> _WHAT THIS TASK INVOLVES_:
Can you render each line of the material below as a JSON list of strings, one string per line, with blank lines skipped and the pictures left out?

Element and text location data

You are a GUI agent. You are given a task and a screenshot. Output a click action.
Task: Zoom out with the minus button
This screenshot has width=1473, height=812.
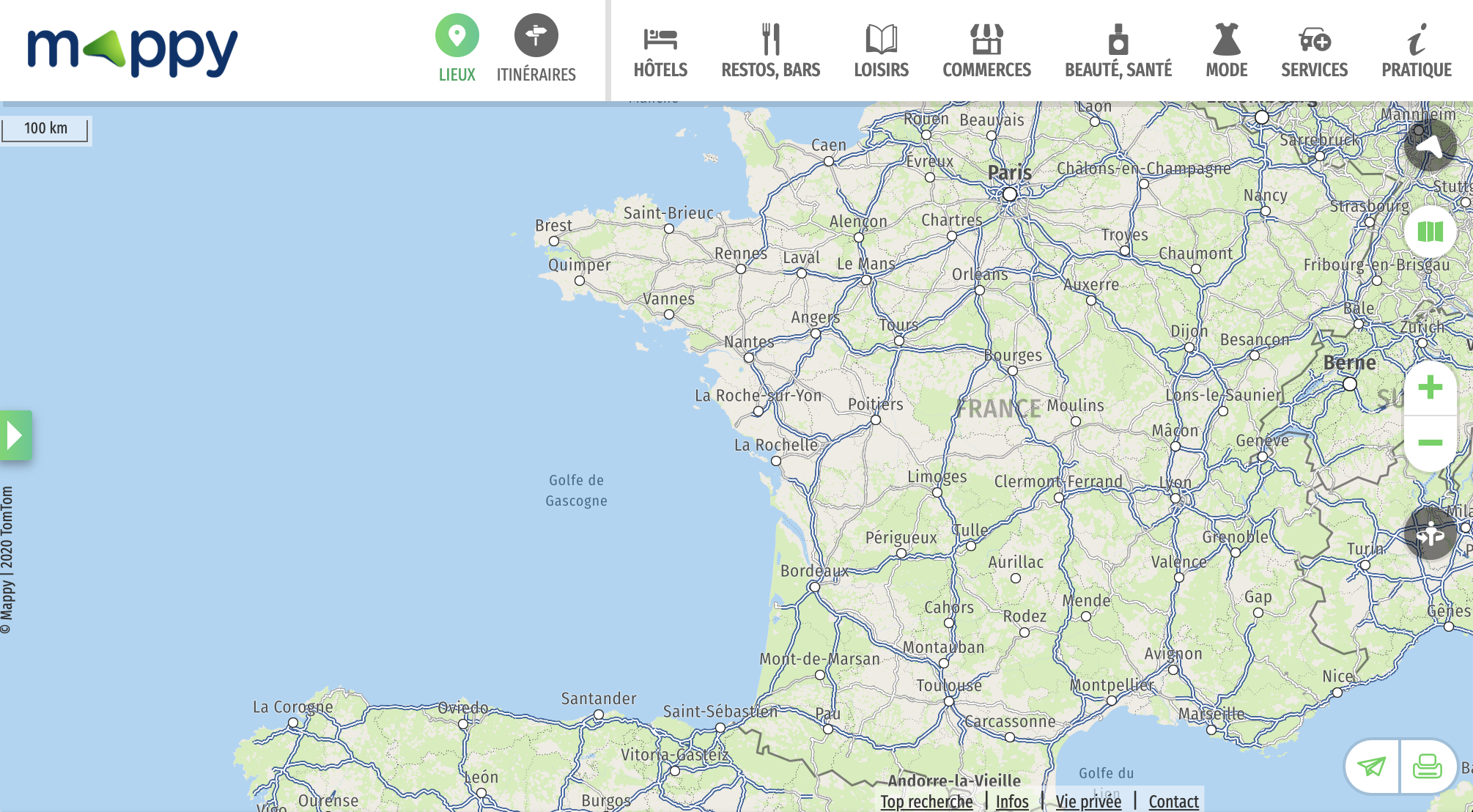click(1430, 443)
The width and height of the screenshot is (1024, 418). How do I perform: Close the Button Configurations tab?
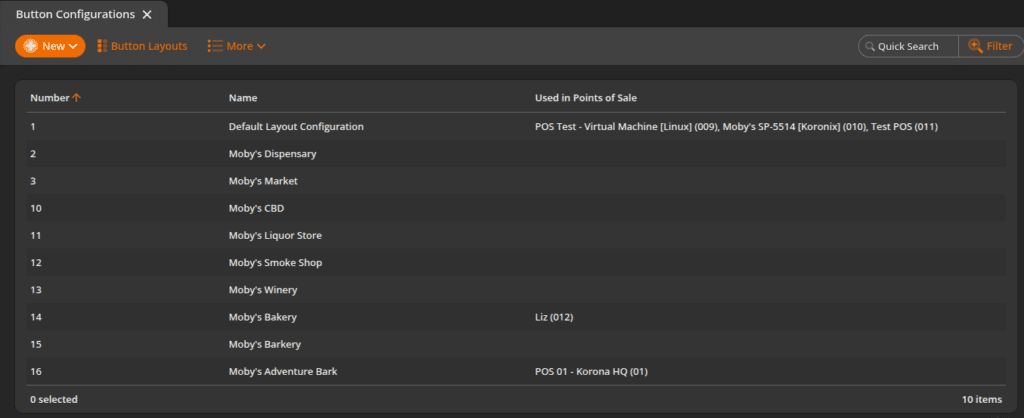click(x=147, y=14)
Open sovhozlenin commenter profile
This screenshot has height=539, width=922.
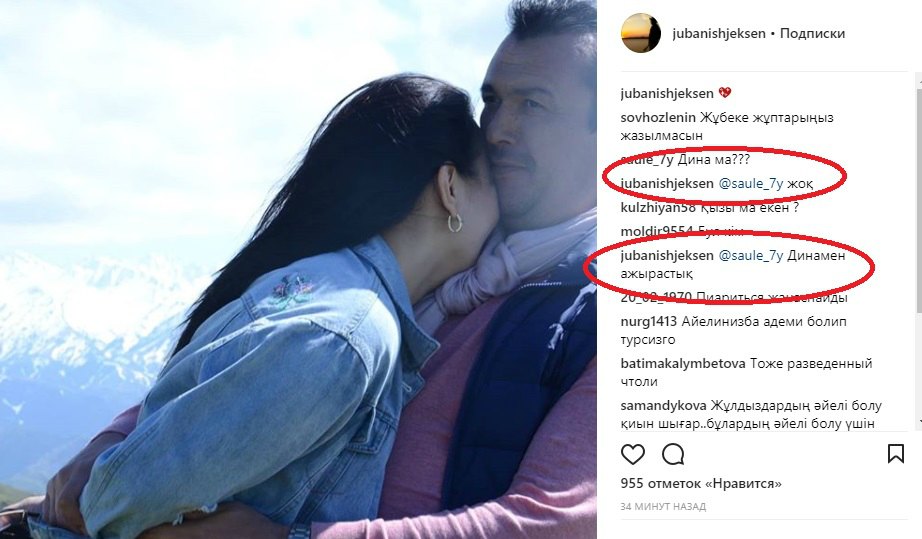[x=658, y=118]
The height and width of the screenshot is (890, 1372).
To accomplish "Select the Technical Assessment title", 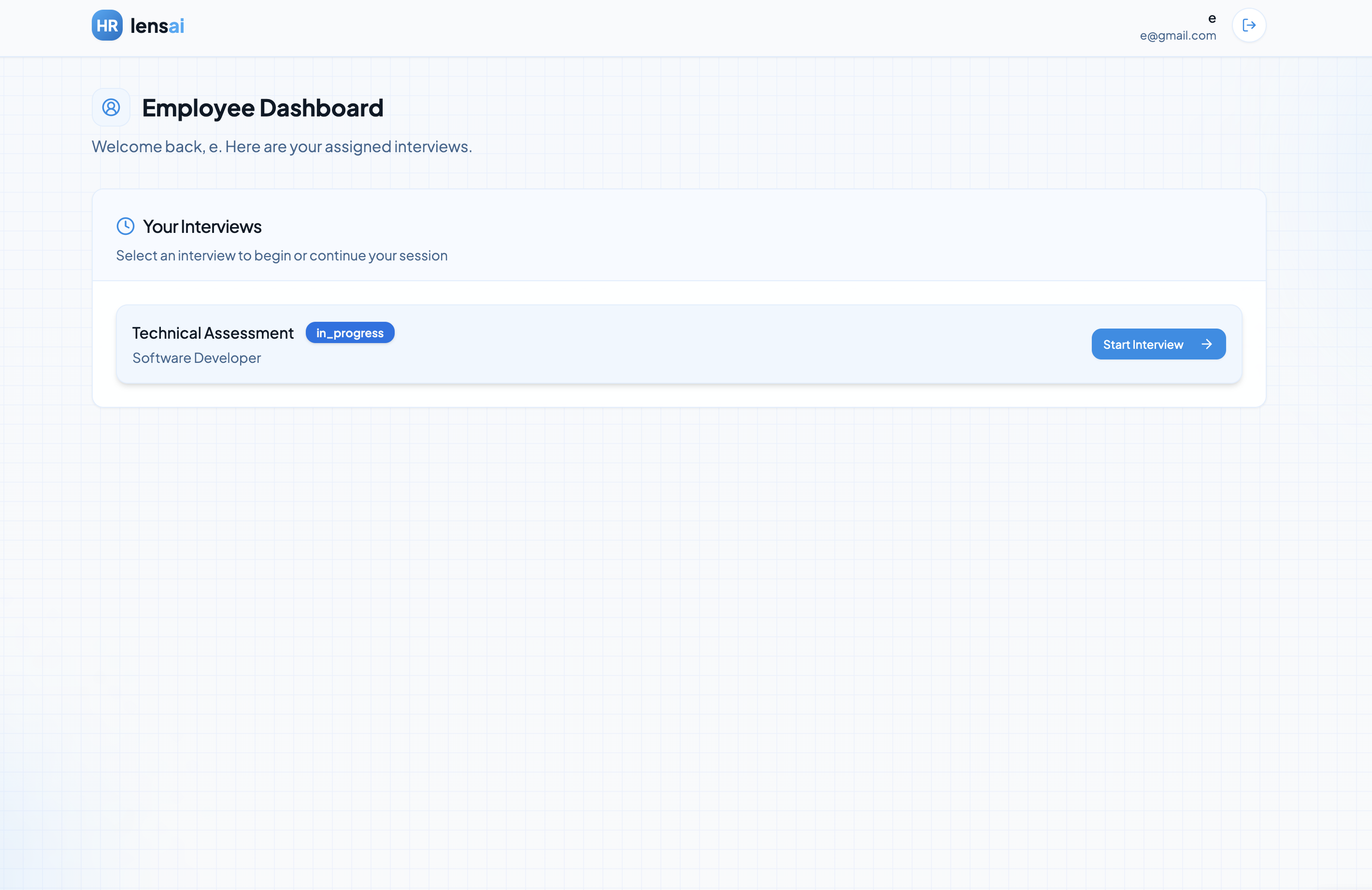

> _REPLY_:
[
  "You are a GUI agent. You are given a task and a screenshot. Output a click action.",
  "Task: Zoom out with the minus button",
  "This screenshot has width=1473, height=812.",
  "click(1430, 443)",
  "The width and height of the screenshot is (1024, 418). How do I perform: Close the Button Configurations tab?",
  "click(x=147, y=14)",
  "Open sovhozlenin commenter profile",
  "This screenshot has height=539, width=922.",
  "[x=658, y=118]",
  "The height and width of the screenshot is (890, 1372).",
  "To accomplish \"Select the Technical Assessment title\", "
]